Neva serta merta membantah. "Va kan masih SMA, ngapain pacar-pacaran?"

"Nah papa dulu kelas lima SD udah punya pacar," sahut ayahnya lagi.

"Paraaaahhhh." Neva ngedumel sendiri sambil memberesi piring-piring makan malam.

Dulu saat SMP, Neva pernah punya pacar. Tapi cuma bertahan tiga hari. Dia geli sendiri mengingat saat itu. Cinta? Neva bergumam. Bagaimana rasa yang sebenarnya? Kemudian sesosok bayangan muncul dalam pikirannya.

"Sweet, papa mau buat outbond untuk karyawan kantor papa, udah lama rencananya. Kamu mau ikut nggak?"

"Outbond-nya ngapain aja? Waktu outbond di sekolah Va nggak asyik dan ngebosenin. Jadi, Va males ikutan outbond lagi. Capek, gosong."

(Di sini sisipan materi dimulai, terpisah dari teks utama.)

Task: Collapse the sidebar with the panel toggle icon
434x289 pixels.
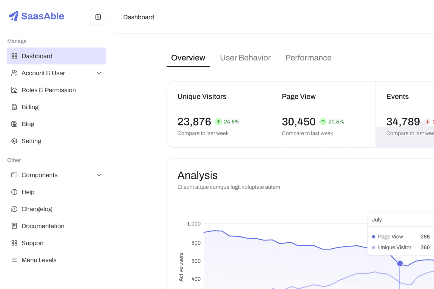Action: tap(98, 17)
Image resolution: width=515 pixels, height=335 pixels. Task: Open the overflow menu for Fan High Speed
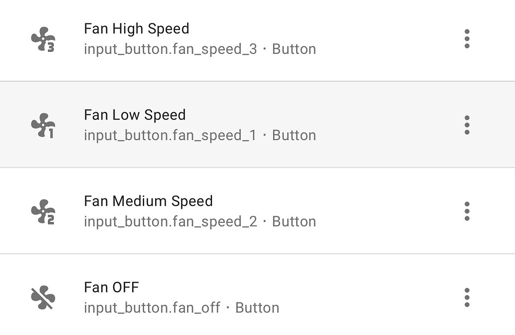click(467, 39)
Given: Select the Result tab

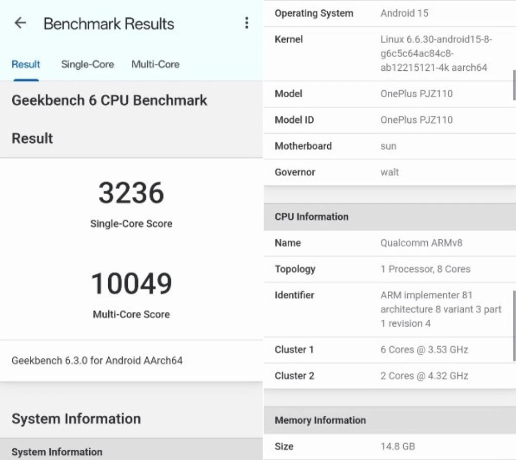Looking at the screenshot, I should [26, 64].
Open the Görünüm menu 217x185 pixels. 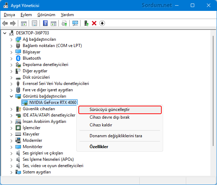[46, 15]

"Yaah, padahal rencana papa, kalau kamu dan mama mau ikut outbond, papa jadiin seperti family day gitu, jadi karyawan bisa ajak keluarganya."

"Oh gitu? Boleh aja sih, Pa. Biar keluarga karyawan papa bisa happy-happy juga. Va nggak masalah. Emangnya mama mau?"

"Kalo mama sih nggak ada masalah. Mama suka juga." Ibu Neva berkata.

"Iih tumben mama ngomong kayak gitu, diancam sama papa, ya?"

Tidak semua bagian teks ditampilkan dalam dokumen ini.